Welcome to my birth and postpartum guide, item #6. Congrats on the upcoming addition to your family! Please take care of yourself and best of luck with your preparations. This is one piece of a 10-part guide. Feel free to explore the other pieces from the introduction page.
It’s true that newborns don’t need much other than a functioning caregiver and a place to sleep in those early days…but before I had my first babe I crowdsourced all the advice I could on what exactly we needed to care for a new baby. And I have since answered this question for a number of friends. One of my friends told me the only thing you needed for a new baby is to live somewhere with Amazon Now — that is, Amazon’s two-hour delivery. This is excellent advice — impractical, but excellent. If your area does have Amazon Now, be sure you are familiar with how it works — forget infant (or adult) Tylenol, you can order it — need formula or diapers TONIGHT, you can order it.
The things you should buy:
For you — all kiddo will need for the first few days is food and diapers and wipes and you — and so you need to be well-cared for:
- Perineal ice packs — you will need them and love them. These were my favorite and they worked well on my incision after a c-section too.
- Small Depends diapers, yes, for YOU — more comfortable in the early days than trying to stick giants pads on your mesh underwear with tiny little dainty “wings.” Bring them to the hospital.
- Good coffee — if you are not well-slept, be well-caffeinated. No, caffeine does not pass through your breastmilk in any appreciable way.
- If you are going to breastfeed, clip-down nursing tanks are the easiest way to go in the early days — great access for the babe while you are figuring everything out.
- Audio books — the trick with the early morning feeds is for you to be awake enough to take care of kiddo but stay asleep enough that you don’t have trouble getting back to sleep once the kid is down — I find audio books really helpful for this — they keep your brain at just the right level and then help you fall back to sleep — any good audio book will do — we really enjoyed Trevor Noah’s Born a Crime — if you haven’t read the Harry Potter series, I hear it is great for this too. We’ve also had fun with Guns, Germs, and Steel (kind of like a good college lecture) and Becoming by Michelle Obama. Also, both or all 4 of your hands will be full a surprising amount with one kid early on, so if you have an Alexa or some such, it’s great to get the audio book hooked up to it so that you can tell it to play once you get the kiddo latched (see HOW TO LATCH YOUR BABY TO YOUR LEFT BREAST IN A CROSS CRADLE HOLD IN 33 EASY-TO-MASTER STEPS)

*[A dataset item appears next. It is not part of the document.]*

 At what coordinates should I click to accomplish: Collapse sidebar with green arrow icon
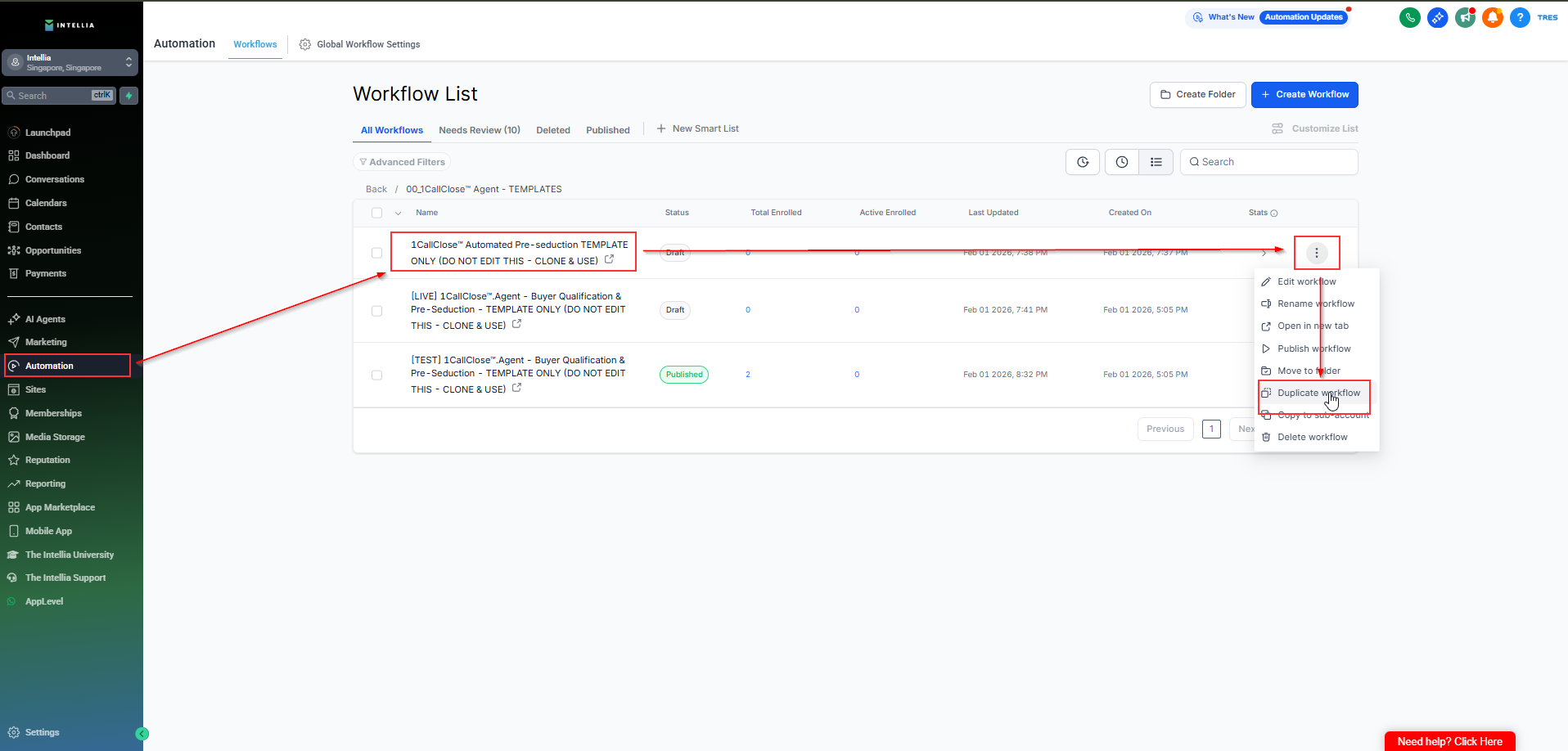pyautogui.click(x=142, y=734)
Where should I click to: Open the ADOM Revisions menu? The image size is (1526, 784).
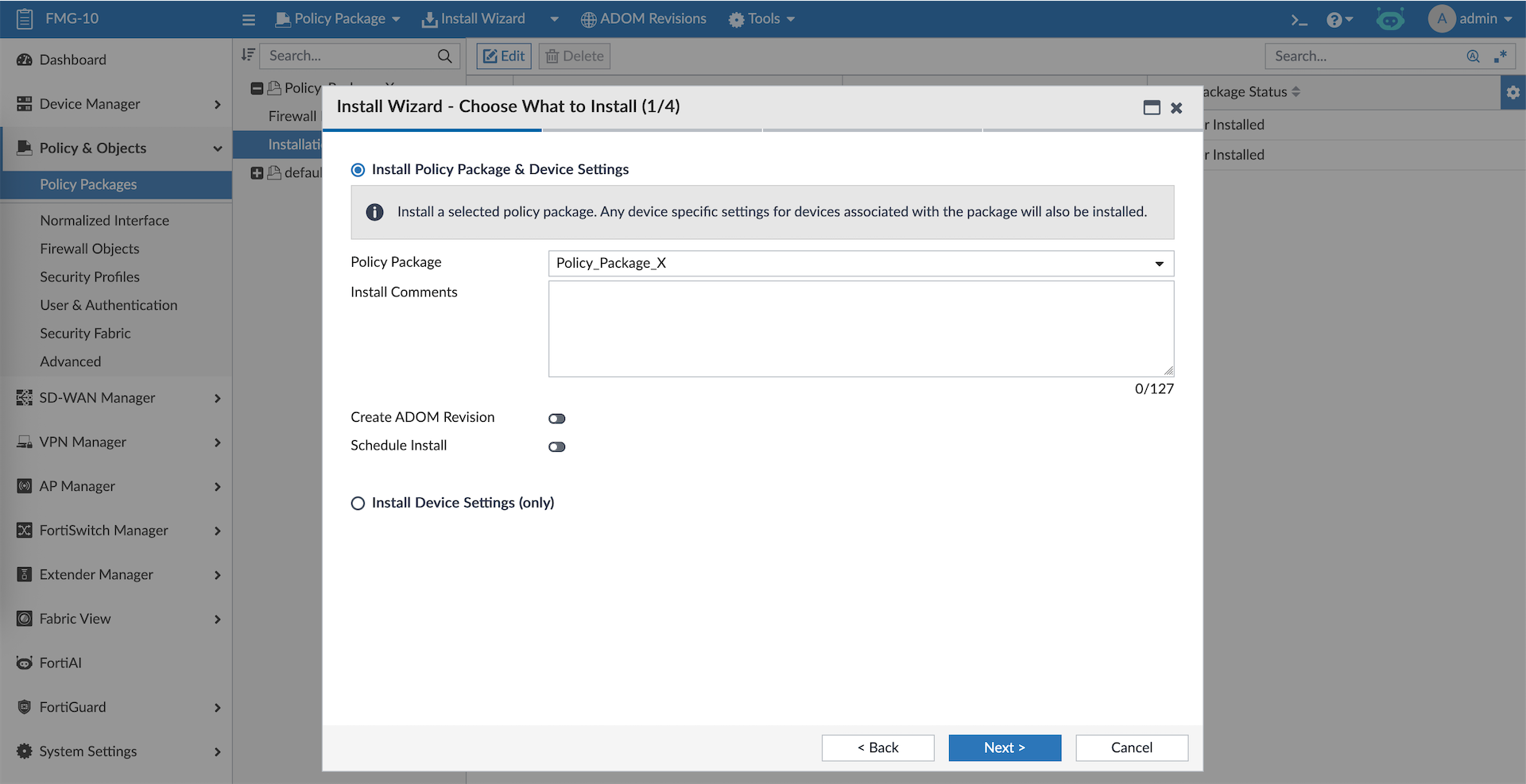click(x=643, y=19)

- Larabars — put them in your nightstand now. I was completely caught off guard by how much HUNGRIER I was in the early weeks postpartum than when I was pregnant, I hammered snacks all night. Larabars will also help with that all-important postpartum poop.
- Also — get a huge water cup with a lid and a straw for your nightstand. Breastfeeding makes you sooo thirsty and you will not have the patience for a midnight spill.
- Forehead baby thermometer — it’s unlikely that kiddo will get sick in the early months, but this way, if you are worried, you can check.
- This baby carrier is the way to go — super easy to use and lasts a long time.
- A travel crib — do it, travel with your babe. We liked this one.
- A bassinet for your room for the early months. (Side note, pro-tip from one of my friends — once the kiddo is in a full crib, layer the sheets like this — waterproof cover, sheet, waterproof cover, sheet. This way, if the kid has a blow-out in the middle of the night you can just rip off the top two layers and put the kid back down.)
- Our favorite baby towel
- One trillion cheap wash clothes — if/when kiddo gets a diaper rash, one of the best ways to help treat it is to stop using wipes, so you will need a lot of water and a lot of wash clothes. 🙂
- Good diapers and wipes — we like Huggies Little Snugglers and Pampers Swaddlers for the early months
- Lots of burp cloths — we liked these for all around use. The method we copied from our friends and used for both kids was to just scatter them around the house on the furniture and throw them onto the floor once they couldn’t be used anymore — a signal that they need to be tossed into the laundry.
- At least a couple good kids books. Read to your babe. Goodnight Moon and Little Blue Truck are my favorites.
- A stroller — we love our City Mini GT around town — the wheels don’t inflate so they can’t pop — a sunshade, recline, and basket storage are important.
- A nursing pillow — This one!! THE BEST. It pulls right up to your chest, whereas I found that the boppy left this weird gap for me and wasn’t nearly as comfortable.
- Disposable changing pads/chuck pads — so helpful for babies. Use them to give the baby a sponge bath, or to line the bassinet for midnight diaper changes. If your kid gets a diaper rash and needs to spend time without a diaper on, put them on one of these. There are a million ways they can make your life easier.
- A diaper bag — I would truly not bother. Buy a portable changing station and put it into a day-hiker backpack that fits you well (I like my CamelBak Sundowner Lowrider 22). Throw in some toys for any older kids, a change of clothes for each kid, snacks for you and any older kids, a giant water bottle and some back up formula in case of an emergency and you are GTG.